Synaptic transmission at retinal ribbon synapses

In sensory cells of the eye and inner ear the neurotransmitter glutamate is released at active zones in a graded and continuous manner. These cells have evolved specialized structures known as synaptic ribbons. These proteinaceous structures tether synaptic vesicles near active zones.

Based on their location, abundance of tethered vesicles, and properties of the sensory neurons in which they are found, these organelles have long been thought to be important for maintaining the continuous release of glutamate. Several other functions have also been ascribed to ribbons. However, recent evidence casts doubt on these ideas.

The focus of this grant is to understand the role of synaptic ribbons in sensory synaptic transmission using animal models that lack Ribeye, a protein that is both the most abundant within the ribbon and not found anywhere else. Lack of Ribeye leads to loss of membrane associated synaptic ribbons, without loss of other presynaptic proteins.

Specific Aim 1 investigates how Ribeye removal and loss of synaptic ribbons affects neurotransmitter release from photoreceptors. Specific Aim 2 looks at the properties of synaptic release in bipolar cells from the same animals.
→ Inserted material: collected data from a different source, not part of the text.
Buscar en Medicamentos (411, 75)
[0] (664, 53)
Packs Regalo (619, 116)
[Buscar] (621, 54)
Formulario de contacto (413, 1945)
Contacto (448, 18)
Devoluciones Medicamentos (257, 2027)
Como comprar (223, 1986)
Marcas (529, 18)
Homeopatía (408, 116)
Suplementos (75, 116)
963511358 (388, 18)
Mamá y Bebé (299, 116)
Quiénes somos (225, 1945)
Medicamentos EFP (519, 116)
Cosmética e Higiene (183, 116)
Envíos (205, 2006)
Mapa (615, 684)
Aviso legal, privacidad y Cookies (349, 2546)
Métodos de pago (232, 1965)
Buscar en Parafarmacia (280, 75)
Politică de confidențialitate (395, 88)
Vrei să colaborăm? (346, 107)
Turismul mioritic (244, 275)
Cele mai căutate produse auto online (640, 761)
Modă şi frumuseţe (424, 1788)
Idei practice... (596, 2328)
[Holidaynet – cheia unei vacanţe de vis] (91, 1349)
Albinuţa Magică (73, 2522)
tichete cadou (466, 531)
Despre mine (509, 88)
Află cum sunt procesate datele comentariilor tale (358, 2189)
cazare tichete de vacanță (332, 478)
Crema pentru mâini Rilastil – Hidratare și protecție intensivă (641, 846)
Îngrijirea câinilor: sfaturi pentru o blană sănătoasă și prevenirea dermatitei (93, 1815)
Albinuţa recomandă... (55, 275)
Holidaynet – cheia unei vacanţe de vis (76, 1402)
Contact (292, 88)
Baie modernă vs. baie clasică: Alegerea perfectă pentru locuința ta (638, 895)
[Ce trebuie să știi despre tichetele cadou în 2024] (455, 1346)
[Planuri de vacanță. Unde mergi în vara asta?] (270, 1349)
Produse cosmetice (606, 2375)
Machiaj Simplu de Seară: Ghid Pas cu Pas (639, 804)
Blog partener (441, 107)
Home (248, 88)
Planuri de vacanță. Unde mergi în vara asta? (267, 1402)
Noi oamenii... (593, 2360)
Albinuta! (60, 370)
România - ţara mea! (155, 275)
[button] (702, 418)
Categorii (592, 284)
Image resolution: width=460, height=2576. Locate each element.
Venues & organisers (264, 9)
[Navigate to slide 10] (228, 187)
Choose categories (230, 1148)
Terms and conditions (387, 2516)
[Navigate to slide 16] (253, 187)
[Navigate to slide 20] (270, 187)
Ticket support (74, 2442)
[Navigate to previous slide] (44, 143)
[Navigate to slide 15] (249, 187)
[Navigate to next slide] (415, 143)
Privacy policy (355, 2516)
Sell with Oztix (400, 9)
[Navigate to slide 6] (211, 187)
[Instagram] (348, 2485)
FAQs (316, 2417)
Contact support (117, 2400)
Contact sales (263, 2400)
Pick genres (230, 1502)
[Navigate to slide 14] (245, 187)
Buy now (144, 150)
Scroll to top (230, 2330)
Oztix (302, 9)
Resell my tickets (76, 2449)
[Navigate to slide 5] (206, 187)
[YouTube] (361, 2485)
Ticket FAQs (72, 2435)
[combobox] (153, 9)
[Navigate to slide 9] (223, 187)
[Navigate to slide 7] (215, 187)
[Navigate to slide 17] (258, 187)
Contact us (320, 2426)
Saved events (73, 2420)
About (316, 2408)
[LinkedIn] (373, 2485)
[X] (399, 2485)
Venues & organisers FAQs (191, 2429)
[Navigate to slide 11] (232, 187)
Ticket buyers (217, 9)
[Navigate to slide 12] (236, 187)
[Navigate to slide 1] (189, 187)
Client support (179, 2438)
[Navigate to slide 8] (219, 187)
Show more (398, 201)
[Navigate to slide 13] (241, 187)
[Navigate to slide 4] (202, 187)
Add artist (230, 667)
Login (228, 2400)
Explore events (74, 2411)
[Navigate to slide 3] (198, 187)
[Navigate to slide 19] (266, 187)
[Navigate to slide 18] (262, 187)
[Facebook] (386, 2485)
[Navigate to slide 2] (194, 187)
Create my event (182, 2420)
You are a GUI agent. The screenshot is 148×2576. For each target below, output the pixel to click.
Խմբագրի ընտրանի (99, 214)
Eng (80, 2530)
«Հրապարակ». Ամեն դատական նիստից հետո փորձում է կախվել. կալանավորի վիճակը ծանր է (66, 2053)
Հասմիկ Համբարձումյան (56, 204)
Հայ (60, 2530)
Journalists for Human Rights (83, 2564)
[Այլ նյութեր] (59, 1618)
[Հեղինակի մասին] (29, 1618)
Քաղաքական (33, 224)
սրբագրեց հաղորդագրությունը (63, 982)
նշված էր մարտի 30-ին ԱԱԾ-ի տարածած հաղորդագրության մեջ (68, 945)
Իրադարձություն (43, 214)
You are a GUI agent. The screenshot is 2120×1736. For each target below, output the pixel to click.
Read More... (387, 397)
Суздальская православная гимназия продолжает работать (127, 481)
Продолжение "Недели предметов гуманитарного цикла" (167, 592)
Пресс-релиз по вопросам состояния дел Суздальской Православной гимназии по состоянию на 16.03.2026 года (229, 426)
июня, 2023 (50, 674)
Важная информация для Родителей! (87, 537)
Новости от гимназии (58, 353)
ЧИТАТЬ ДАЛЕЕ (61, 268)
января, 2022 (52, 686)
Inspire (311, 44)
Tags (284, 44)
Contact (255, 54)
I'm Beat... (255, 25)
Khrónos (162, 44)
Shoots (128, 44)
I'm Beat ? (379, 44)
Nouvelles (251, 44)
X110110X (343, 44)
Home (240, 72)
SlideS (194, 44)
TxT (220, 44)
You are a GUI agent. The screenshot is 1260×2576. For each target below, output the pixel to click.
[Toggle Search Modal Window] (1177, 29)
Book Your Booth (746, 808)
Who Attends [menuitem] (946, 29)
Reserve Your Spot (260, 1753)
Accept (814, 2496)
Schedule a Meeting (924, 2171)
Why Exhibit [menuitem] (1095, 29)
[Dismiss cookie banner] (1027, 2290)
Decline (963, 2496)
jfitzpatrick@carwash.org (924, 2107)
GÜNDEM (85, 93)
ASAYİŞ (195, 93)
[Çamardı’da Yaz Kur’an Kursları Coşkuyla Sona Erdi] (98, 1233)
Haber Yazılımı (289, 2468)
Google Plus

In Specific Aim 3, we will image single synaptic vesicles in cells lacking Ribeye to measure rates of vesicle movement and replenishment to test the role of the ribbon in these processes.

Understanding ribbon function may provide clues to help understand diseases that specifically affect vision and hearing.

In addition, the fundamental understanding of presynaptic processes in these specialized neurons will have broader implications for neuronal communication in general and thus, may contribute to our understanding of various aspects of mental health and neurological disorders.